--- Text shown Enclosed Below ---

Why must the guy be "not that interested"? It could be that he wants some confirmation of mutual interest before spending time crafting a thoughtful message. I look at it this way: A man makes eye contact with a woman and smiles at her (this is the wink). She smiles back (this is her winking back). He then proceeds to walk over and start a conversation (this is his initial message).
Posted (edited)
And with that you have proved the point!

 

All the guys who sent you a well crafted heart felt message that took time while eliciting details from your profile text will have wasted their time because you have 200 messages you can't even be bothered to look at. Who is the guy who has captured your attention most? The one who winked and ran! :laugh: The really sad part of all this is that because this is Match.com those guys with their genuine messages out of that batch of 200 are PAYING for the privilege of sending a message that you have no interest in reading or even responding to! If you feel offended by being reduced to a profile pic and username by someone who winks at you imagine how those guys feel paying money to be compeletely ignored. That guy has got OLD nailed if you ask me. As a man, any serious time investment just isn't worth it.

 

The purpose of this post is not to criticise you by the way, just point out the ridiculousness of OLD, especially for men and especially for those who pay for it.

 

I was interested enough to initiate a message to that guy "before" he simply replied back with a wink, but yeah I agree OLD is a bit ridiculous at least for me which is why I have disabled my profile and will stick to meeting men in real life.

 

And for the record, I did read between 50-100 messages and not one of them was a thoughtful well-crafted msg based on my profile.

--- End of Enclosed Text shown ---

Things to do.
A - Replace "guys" with "men" throughout the dating forum thread from "Posted (edited)" to "isn't worth it.", and give that part again.
B - Answer these about the dating forum thread:
(i) In the first post's comparison, what does the man walking over and starting a conversation stand for?
(ii) Which dating site does the thread name?
(iii) How many messages does the last poster say she read?
C - Extend the dating forum thread past its final sentence.

--- Material supplied Enclosed Below ---

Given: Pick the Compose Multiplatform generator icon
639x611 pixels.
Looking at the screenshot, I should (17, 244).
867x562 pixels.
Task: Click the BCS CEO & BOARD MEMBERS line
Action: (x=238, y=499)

--- End of Enclosed Material supplied ---

Replies.
A -
Posted (edited)
And with that you have proved the point!

 

All the men who sent you a well crafted heart felt message that took time while eliciting details from your profile text will have wasted their time because you have 200 messages you can't even be bothered to look at. Who is the guy who has captured your attention most? The one who winked and ran! :laugh: The really sad part of all this is that because this is Match.com those men with their genuine messages out of that batch of 200 are PAYING for the privilege of sending a message that you have no interest in reading or even responding to! If you feel offended by being reduced to a profile pic and username by someone who winks at you imagine how those men feel paying money to be compeletely ignored. That guy has got OLD nailed if you ask me. As a man, any serious time investment just isn't worth it.

B -
(i) His initial message.
(ii) Match.com.
(iii) Between 50 and 100.

C -
They were either boilerplate messages obviously sent to multiple women, hey beautiful, hi, or whatup.

 

After I disabled my profile, I headed out to pick up some food from KS Barbecue, and while waiting for my food to be ready, I started casually chatting with a man sitting at the bar, and it was so refreshing!

 

No pretenses, no games, just a nice conversation after which he told me how much he enjoyed talking to me, I said the same, he told me he would love to take me to dinner next week, I responded that would be fun, he asked for my number and said he will contact me next week.

 

THAT is what I prefer, meeting men spontaneously and seeing how it plays out, naturally and genuinely.

 

To each his own...

 

ETA:. @ Shining One, I am not sure why but no matter what I post, YOU are always gonna take some issue with it.

 

I have no idea why as I am one of the most progressive, open-minded women on this board,.

 

I initiate (on line and off), I believe in a 50/50 equal division of effort, don't believe in chasing (on either side) and often stick up for the MEN on this board when I believe they are being treated unfairly.

 

But if I told you the sky was blue, you would disagree and say it was red.

 

Whatever. Your issue, not mine.

Edited by katiegrl
Posted

I think that it's not do much old girls but older women have been jerked around quite a few times and hey why not try all the great looking guys first. But really it's all in what they want. You may be attractive to somebody and a lot of women I think aren't looking for looks as much as honesty.

 

Perhaps you've gotta change your approach, mix it up and be patient. Or switch to another site or get out and meet em. So no I don't think older girls are harder to meet. Take care and keep trying.

Posted
@ Shining One, I am not sure why but no matter what I post, YOU are always gonna take some issue with it.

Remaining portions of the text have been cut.